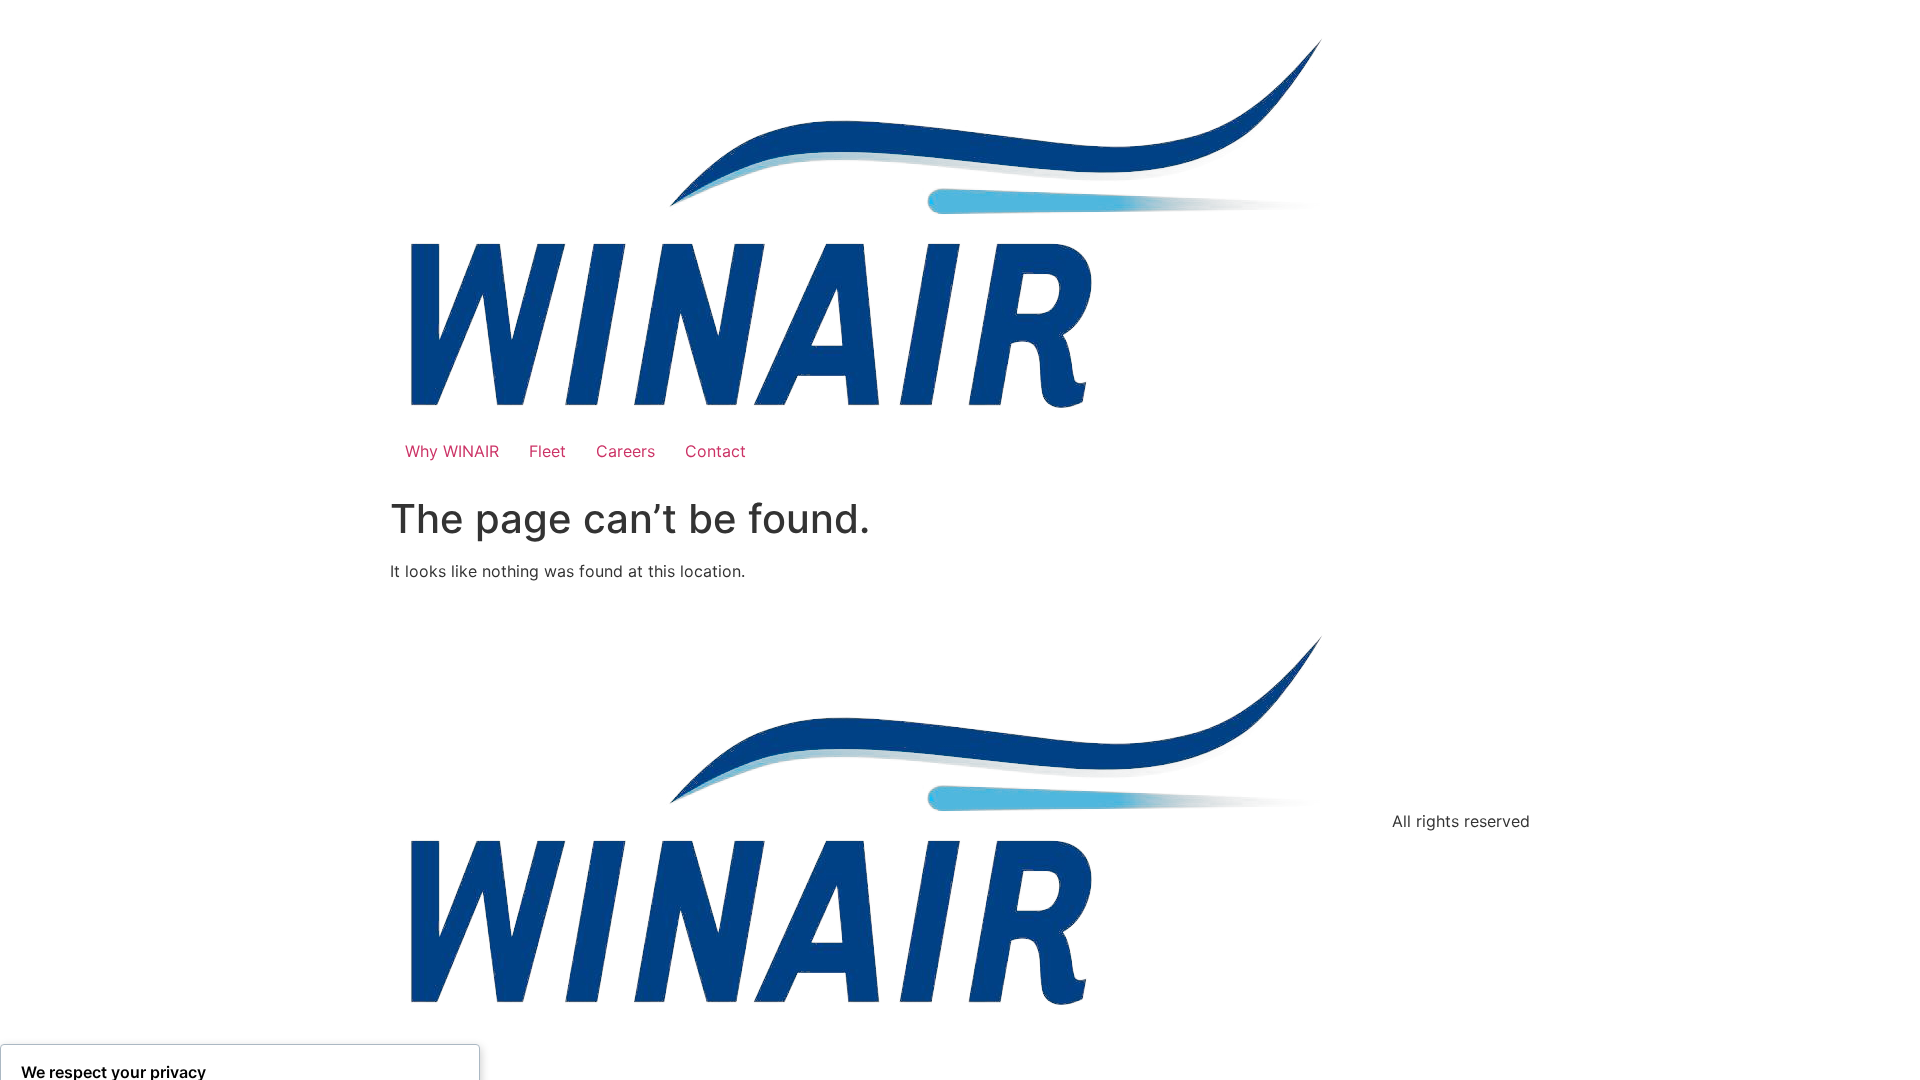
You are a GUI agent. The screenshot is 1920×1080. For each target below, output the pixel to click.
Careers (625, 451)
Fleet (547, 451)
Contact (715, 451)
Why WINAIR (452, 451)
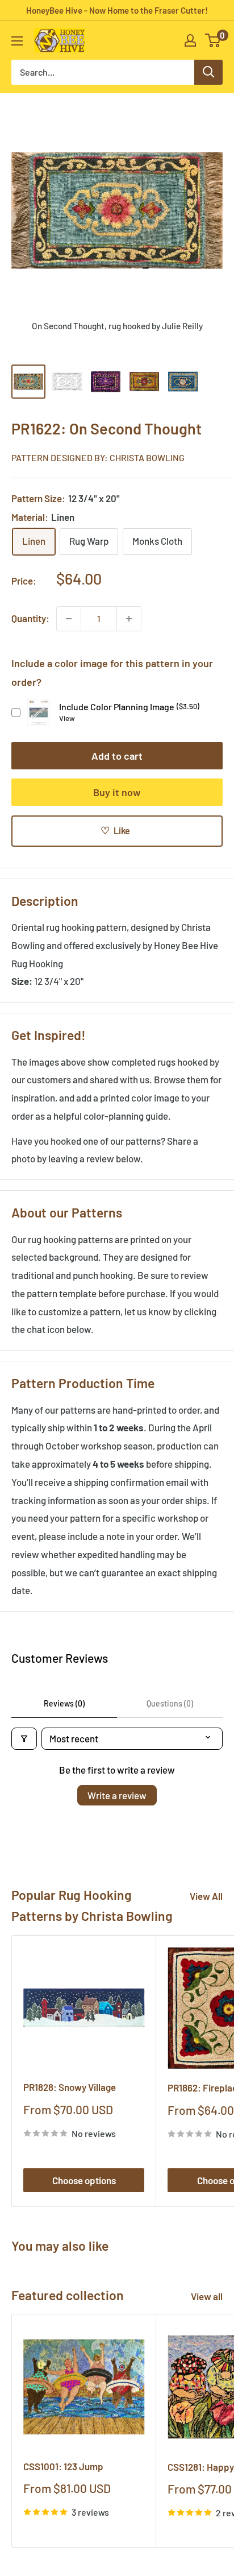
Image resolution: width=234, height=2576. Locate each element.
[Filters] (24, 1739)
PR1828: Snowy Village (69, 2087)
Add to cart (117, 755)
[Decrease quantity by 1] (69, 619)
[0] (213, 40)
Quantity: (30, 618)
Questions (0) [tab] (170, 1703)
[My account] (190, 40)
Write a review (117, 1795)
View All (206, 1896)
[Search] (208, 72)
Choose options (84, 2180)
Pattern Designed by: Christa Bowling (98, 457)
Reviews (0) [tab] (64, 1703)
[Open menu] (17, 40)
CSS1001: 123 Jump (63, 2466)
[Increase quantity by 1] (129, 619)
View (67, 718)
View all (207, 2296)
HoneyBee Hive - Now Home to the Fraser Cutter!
====================
## How to complete this task
From the listing above, repeat exactly the lines starting at the line that includes "[Decrease quantity by 1] (69, 619)" and ending at the line that includes "[Increase quantity by 1] (129, 619)", with nothing outside that span.

## Exercise response
[Decrease quantity by 1] (69, 619)
[0] (213, 40)
Quantity: (30, 618)
Questions (0) [tab] (170, 1703)
[My account] (190, 40)
Write a review (117, 1795)
View All (206, 1896)
[Search] (208, 72)
Choose options (84, 2180)
Pattern Designed by: Christa Bowling (98, 457)
Reviews (0) [tab] (64, 1703)
[Open menu] (17, 40)
CSS1001: 123 Jump (63, 2466)
[Increase quantity by 1] (129, 619)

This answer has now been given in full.